An article
on Nation.Cymru this morning suggests that Wales should impose a tax on water
transferred from reservoirs in Wales to consumers over the border. It’s an idea which, in one form or another,
has been around for many decades, and it’s difficult to argue with the proposition
that, in a market-driven economic system, a country which has a wealth of a
particular resource (in this case, water) should be able to capitalise on
that resource for the benefit of its citizens.
Whether ‘market forces’ are the right mechanism for determining how
essentials should be shared is a wider question, but as long as it remains the
case, then Wales should be able to benefit.
There are complications, of course: there
are questions about the ownership of the assets and infrastructure involved;
and imposing a unilateral tax on one commodity going in one direction leaves
open the possibility of unilateral taxes being imposed by the other party (in
this case, England) on one or more commodities going in the opposite direction. These are details which don’t detract from
the principle but which do need to be thought through and resolved before
acting.
My bigger concern about the proposition is
that there is a danger of falling into the conventional economic narrative
about the wealth of a country being determined by its natural resources. One of the criticisms often thrown at independentistas
is that Wales cannot afford to be independent because we have no natural
resources. ‘Water’ is a partial and
useful answer to that, as is the fact that Wales has become a net exporter of
electricity. The ability to generate
more electricity than we use (and to do so from renewable sources if we put our
minds to it) in a world increasingly dependent on the availability of energy in
that form is no small matter. I wonder,
though, whether in trying to find a ready response to the question we are not legitimising
a question which is based on an essentially invalid assumption that the wealth
of a country depends on what natural resources it possesses. That is not to say that possession of a
resource which is in great demand (oil, for instance) doesn’t help the economic
viability of a country, but it’s a big leap from saying that to creating a
dependency. (I’ve often wondered whether
the way in which Scotland’s oil has been used to answer the same question might
have been counter-productive overall).
Where is the evidence that possession of ‘natural
resources’ determines the wealth of a country?

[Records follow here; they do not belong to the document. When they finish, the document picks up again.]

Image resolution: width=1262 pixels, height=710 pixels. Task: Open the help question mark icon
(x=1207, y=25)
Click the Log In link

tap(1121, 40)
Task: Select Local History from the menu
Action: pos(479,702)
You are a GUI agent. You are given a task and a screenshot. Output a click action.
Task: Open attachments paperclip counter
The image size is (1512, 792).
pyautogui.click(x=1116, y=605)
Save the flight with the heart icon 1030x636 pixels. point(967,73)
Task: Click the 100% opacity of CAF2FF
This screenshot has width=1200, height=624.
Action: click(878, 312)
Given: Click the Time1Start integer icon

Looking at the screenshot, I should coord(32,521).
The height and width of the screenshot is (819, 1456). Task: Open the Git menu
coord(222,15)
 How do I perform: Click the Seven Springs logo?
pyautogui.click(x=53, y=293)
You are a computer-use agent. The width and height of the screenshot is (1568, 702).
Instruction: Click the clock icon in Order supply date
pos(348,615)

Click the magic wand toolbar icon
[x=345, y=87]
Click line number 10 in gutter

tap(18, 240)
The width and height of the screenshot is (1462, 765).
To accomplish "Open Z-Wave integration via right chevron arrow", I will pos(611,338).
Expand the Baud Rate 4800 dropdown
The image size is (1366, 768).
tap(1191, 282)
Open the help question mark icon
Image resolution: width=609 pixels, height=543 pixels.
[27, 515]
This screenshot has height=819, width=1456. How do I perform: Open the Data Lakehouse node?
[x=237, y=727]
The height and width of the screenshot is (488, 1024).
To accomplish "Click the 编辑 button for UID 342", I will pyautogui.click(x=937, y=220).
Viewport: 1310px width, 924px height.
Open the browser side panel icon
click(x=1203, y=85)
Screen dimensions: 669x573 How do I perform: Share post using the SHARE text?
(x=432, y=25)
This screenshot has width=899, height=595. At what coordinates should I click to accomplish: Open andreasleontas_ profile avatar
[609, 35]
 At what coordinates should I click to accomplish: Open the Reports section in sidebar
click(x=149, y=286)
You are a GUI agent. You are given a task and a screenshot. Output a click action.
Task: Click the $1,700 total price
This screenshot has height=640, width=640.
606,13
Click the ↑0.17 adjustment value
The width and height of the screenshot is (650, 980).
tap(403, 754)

One of the ‘wealthiest’ countries in the world is Luxembourg – can anyone
list the ‘natural resources’ which make it so?
Sometimes, we need to do more than find an answer to a question – we also
need to challenge the whole basis of the question.
1 comment:
Of course natural resources determines the wealth of a country. History shows this, endlessly. Like you, I am uneasy about selling water or electricity for profit. Less so if its a State body doing it perhaps. But then one needs to think about the definition of 'natural resources'.
These surely include location. Big net plus for Ireland, Luxembourg, big minus for Wales. But the really important natural resource is the people. Very poor States can compensate for poor water/coal/location etc if they put people at the top of the list. Interesting what happens when meritocratic Education is homegrown and important, and when the State neglects it. Wales used to value this and now doesn't in the same way. Strong Statehood and not being a colony is all in the mind.